At 40 tonnes, the truck and cargo has a range of about 130km on a full battery, said Etrucks director Ross Linton.
Fonterra will operate one on the milk runs around Morrinsville. Concretemaker Firth, scrap metal dealer Phoenix Metal Recycling and tunnelling firm Ghella Abergeldie JV have also secured a battery-swapping truck.
As well as providing a quick top up, the swapping system also means the batteries on the truck can be smaller, Linton said. A lighter truck can carry more freight.
The six-minute swap is actually shorter than it would take to fill a truck with diesel, Linton said.
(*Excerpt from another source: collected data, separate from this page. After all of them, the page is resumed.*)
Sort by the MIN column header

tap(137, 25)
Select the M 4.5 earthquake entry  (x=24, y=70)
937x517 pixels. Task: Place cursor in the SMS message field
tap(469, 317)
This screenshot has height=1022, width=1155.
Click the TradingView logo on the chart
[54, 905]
“But you have to do it more often. So it’s still going to take longer to swap batteries out for the same range,” he added. “We’re still slower than diesel, but not by much.”
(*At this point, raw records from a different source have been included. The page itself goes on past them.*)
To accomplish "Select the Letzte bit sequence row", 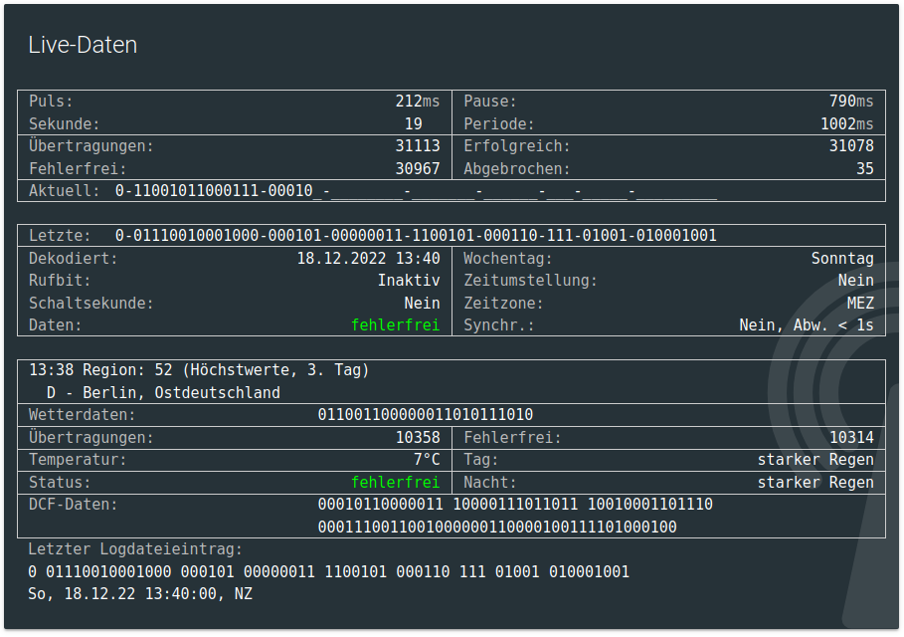I will point(416,236).
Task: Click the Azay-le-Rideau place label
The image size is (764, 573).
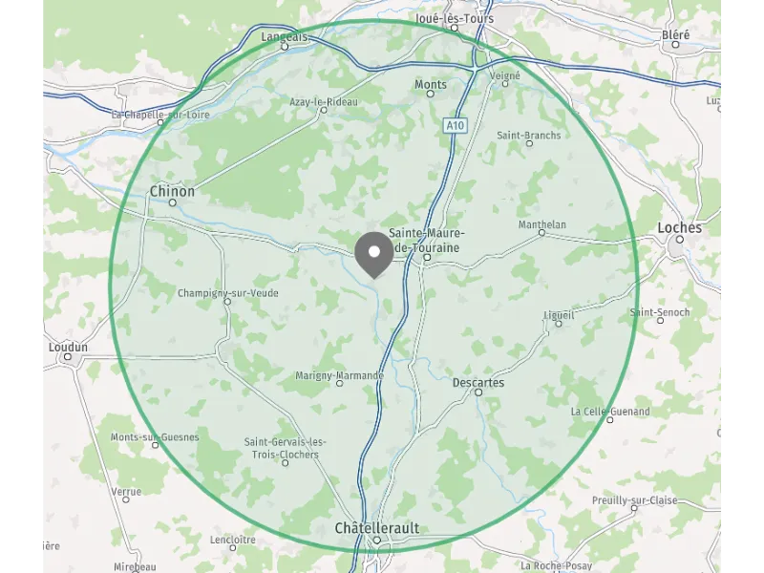Action: pos(324,102)

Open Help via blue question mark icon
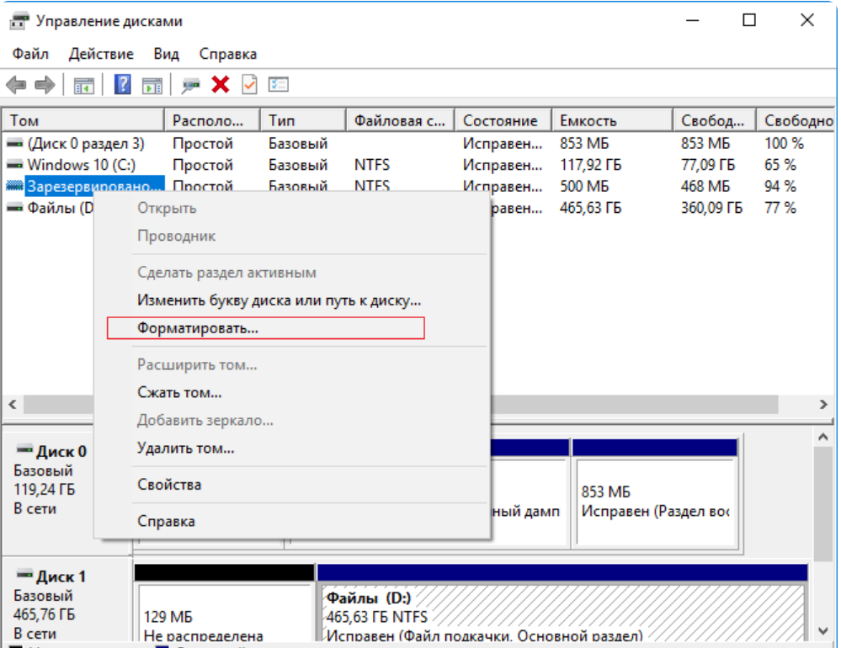pyautogui.click(x=123, y=85)
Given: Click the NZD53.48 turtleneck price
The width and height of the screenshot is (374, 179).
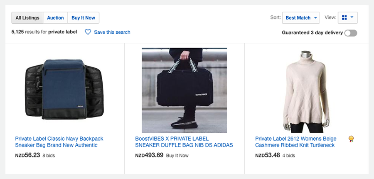Looking at the screenshot, I should 267,155.
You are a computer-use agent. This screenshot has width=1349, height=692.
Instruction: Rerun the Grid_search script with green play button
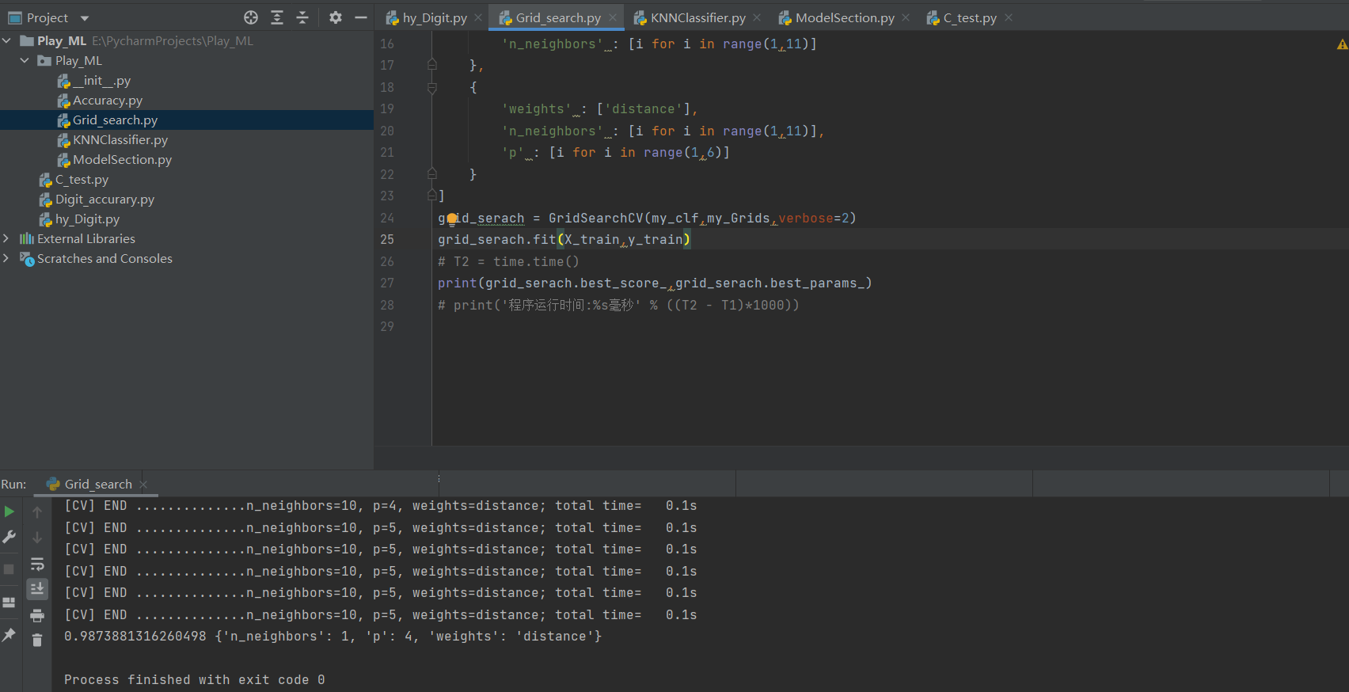[x=10, y=511]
After the price of diesel rose in response to the Russian invasion of Ukraine, electric trucks are becoming more economically attractive, Linton said. Like electric cars, e-trucks have a higher upfront purchase price but lower running costs.
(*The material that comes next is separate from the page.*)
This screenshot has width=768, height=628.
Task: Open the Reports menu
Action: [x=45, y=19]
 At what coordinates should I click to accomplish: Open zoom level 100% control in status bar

Most of that extra cost is the battery, he said. Etrucks aims to balance that out by opening a battery rental station in South Auckland next year.
“It’s much the same as the LPG cylinder for your BBQ. You’ll buy the truck without the battery, go up to the station and they’ll swap a battery onto your truck and away you go,” Linton said. “You’ll get a battery with electricity and bring it back when it’s depleted.”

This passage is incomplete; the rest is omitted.